A fire smouldered in the big hearth of the farmhouse kitchen, sending a little irregular fringe of red light out over the tiled floor. At the end of the room towards the door three men were seated round a table, smoking. A candle threw their huge and grotesque shadows on the floor and on the whitewashed walls, and lit up the dark beams of that part of the ceiling. The three men got up and everyone shook hands, filling the room with swaying giant shadows. Champagne was brought and tin cups and more candles, and the Americans were given the two most comfortable chairs.

"It's such a find to have Americans who speak French," said a bearded man with unusually large brilliant eyes. He had been introduced as André Dubois, "a very terrible person," had added Merrier, laughing. The cork popped out of the bottle he had been struggling with.

"You see, we never can find out what you think about things.... All we can do is to be sympathetically inane, and vive les braves alliés and that sort of stuff."

"I doubt if we Americans do think," said Martin.

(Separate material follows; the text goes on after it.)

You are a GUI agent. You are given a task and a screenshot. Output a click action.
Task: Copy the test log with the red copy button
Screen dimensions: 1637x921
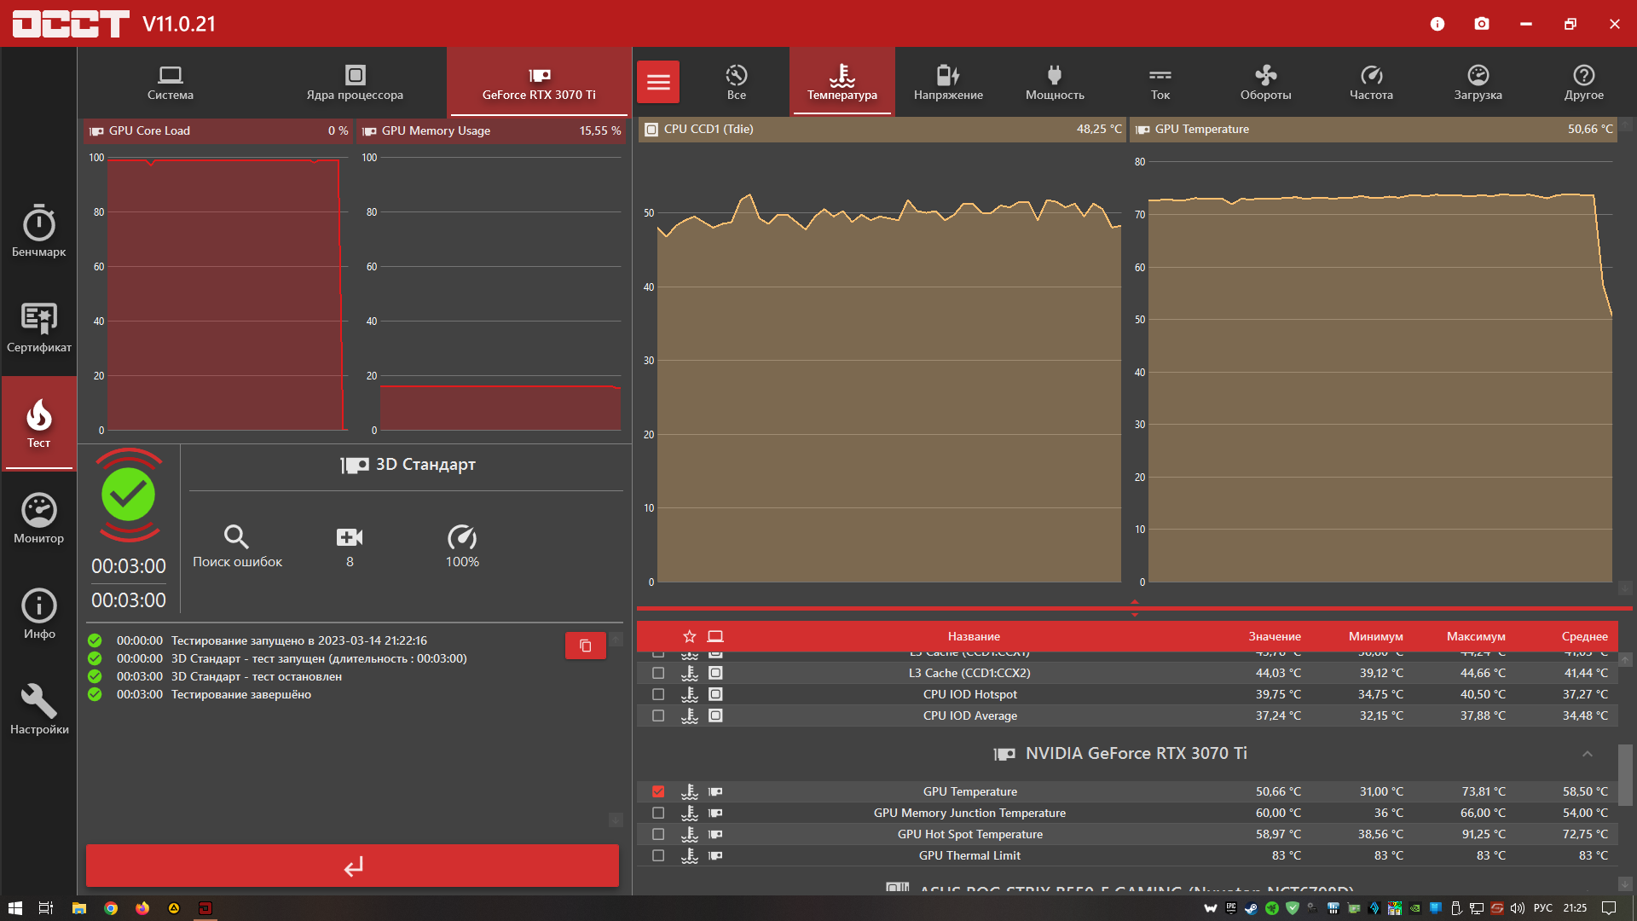585,646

"Cigarettes, who wants some cigarettes?" cried Lully, a small man with a very brown oval face to which long eyelashes and a little bit of silky black moustache gave almost a winsomeness. When he laughed he showed brilliant, very regular teeth. As he handed the cigarettes about he looked searchingly at Martin with eyes disconcertingly intense. "Merrier has told us about you," he said. "You seem to be the first American we've met who agreed with us."

"What about?"

"About the war, of course."

"Yes," took up the fourth man, a blonde Norman with an impressive, rather majestic face, "we were very interested. You see, we bore each other, talking always among ourselves.... I hope you won't be offended if I agree with you in saying that Americans never think. I've been in Texas, you see."

"Really?"

"Yes, I went to a Jesuit College in Dallas. I was preparing to enter the Society of Jesus."